When you reach the line with "This screenshot has width=332, height=216." in the data below, begin printing lines exactly, and stop once the line with "Task: Click the My Account person icon" has been printed.

[[ Supplied entries open ]]

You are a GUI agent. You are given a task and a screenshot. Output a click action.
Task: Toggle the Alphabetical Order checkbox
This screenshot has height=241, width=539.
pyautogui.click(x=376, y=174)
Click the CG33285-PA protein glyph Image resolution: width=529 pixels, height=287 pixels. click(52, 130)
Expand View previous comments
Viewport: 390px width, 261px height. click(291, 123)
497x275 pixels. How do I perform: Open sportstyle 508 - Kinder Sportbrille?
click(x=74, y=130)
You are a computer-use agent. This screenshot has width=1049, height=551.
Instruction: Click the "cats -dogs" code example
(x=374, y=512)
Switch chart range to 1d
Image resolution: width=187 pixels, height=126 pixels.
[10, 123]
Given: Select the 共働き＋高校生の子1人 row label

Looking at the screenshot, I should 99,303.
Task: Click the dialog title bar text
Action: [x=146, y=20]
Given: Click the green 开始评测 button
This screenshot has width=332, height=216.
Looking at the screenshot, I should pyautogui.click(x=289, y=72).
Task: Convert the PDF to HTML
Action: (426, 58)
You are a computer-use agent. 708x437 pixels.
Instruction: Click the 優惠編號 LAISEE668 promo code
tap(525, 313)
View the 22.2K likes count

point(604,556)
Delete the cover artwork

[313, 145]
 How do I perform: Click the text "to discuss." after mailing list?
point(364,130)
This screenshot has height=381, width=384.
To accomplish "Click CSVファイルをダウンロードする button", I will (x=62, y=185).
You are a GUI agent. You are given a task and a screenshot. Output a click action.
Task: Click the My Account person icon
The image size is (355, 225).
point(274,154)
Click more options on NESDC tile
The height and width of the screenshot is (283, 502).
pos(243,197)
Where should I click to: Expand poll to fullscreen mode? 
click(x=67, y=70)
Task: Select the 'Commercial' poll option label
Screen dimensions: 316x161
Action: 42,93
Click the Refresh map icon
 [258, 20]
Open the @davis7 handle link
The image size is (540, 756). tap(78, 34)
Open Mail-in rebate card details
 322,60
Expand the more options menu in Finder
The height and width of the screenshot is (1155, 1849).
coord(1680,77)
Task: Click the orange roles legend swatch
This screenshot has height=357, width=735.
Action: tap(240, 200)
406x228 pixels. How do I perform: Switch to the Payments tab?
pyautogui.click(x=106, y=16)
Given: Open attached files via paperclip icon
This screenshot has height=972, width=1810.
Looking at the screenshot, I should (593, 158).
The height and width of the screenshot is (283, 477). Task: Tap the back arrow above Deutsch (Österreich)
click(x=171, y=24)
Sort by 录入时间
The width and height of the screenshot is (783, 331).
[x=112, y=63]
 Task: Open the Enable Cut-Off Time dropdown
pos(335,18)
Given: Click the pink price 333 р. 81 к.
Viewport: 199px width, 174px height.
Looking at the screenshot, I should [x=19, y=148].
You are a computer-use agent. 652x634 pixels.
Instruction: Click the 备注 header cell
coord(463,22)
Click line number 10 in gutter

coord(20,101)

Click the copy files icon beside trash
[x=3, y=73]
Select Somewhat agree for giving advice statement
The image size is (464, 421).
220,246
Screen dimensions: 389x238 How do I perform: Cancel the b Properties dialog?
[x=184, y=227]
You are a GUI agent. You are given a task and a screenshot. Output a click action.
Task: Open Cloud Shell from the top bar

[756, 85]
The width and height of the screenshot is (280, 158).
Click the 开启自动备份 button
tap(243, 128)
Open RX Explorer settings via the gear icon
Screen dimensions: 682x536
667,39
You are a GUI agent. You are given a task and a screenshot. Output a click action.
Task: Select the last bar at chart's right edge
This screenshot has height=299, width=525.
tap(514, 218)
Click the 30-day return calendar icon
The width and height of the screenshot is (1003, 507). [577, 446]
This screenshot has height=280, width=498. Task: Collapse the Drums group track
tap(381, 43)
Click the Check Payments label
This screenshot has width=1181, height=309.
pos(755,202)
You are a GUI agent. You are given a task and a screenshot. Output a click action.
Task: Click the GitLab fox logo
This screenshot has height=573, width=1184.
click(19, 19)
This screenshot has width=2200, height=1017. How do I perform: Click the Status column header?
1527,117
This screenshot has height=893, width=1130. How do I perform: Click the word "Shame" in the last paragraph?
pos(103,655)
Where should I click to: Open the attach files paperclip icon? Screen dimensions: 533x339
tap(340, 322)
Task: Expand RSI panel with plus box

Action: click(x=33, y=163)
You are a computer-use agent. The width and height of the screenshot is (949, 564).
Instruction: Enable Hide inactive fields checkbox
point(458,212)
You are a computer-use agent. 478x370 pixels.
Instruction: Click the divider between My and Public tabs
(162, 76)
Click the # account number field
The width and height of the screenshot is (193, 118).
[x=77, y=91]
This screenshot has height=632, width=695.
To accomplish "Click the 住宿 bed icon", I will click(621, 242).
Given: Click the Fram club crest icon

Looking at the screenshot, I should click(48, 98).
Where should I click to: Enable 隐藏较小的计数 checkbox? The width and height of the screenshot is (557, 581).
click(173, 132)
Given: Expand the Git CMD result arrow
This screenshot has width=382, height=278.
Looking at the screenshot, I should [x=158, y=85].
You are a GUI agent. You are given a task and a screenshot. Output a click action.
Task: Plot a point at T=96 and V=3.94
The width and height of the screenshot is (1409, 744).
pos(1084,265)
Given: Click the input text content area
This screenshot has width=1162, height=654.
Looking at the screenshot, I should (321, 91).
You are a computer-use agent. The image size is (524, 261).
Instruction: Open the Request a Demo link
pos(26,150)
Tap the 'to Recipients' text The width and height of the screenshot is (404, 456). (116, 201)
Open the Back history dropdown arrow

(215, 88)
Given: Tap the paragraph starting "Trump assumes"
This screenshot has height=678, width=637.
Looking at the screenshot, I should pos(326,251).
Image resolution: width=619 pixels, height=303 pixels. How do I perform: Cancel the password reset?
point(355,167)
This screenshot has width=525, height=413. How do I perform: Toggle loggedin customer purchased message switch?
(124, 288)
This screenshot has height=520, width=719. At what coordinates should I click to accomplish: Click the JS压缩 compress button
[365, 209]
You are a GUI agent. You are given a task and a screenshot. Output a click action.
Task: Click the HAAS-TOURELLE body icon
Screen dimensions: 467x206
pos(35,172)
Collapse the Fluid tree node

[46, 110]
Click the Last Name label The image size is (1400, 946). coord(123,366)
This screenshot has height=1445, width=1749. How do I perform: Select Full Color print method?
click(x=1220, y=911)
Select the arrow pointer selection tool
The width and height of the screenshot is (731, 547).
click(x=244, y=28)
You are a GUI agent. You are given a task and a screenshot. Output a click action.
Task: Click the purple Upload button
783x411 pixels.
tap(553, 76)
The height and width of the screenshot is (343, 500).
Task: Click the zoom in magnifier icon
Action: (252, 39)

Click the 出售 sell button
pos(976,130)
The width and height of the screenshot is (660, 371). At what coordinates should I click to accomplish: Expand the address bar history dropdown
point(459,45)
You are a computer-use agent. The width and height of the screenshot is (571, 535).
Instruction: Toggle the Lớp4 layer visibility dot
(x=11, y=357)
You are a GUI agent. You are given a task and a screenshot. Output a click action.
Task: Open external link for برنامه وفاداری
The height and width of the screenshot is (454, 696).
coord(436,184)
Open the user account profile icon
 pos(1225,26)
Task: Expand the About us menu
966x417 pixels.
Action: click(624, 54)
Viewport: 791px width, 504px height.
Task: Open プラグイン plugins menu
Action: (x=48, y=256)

[[ Supplied entries closed ]]

▶ **Your solution**:
This screenshot has width=332, height=216.
Looking at the screenshot, I should pyautogui.click(x=289, y=72).
Task: Convert the PDF to HTML
Action: (426, 58)
You are a computer-use agent. 708x437 pixels.
Instruction: Click the 優惠編號 LAISEE668 promo code
tap(525, 313)
View the 22.2K likes count

point(604,556)
Delete the cover artwork

[313, 145]
 How do I perform: Click the text "to discuss." after mailing list?
point(364,130)
This screenshot has height=381, width=384.
To accomplish "Click CSVファイルをダウンロードする button", I will (x=62, y=185).
You are a GUI agent. You are given a task and a screenshot. Output a click action.
Task: Click the My Account person icon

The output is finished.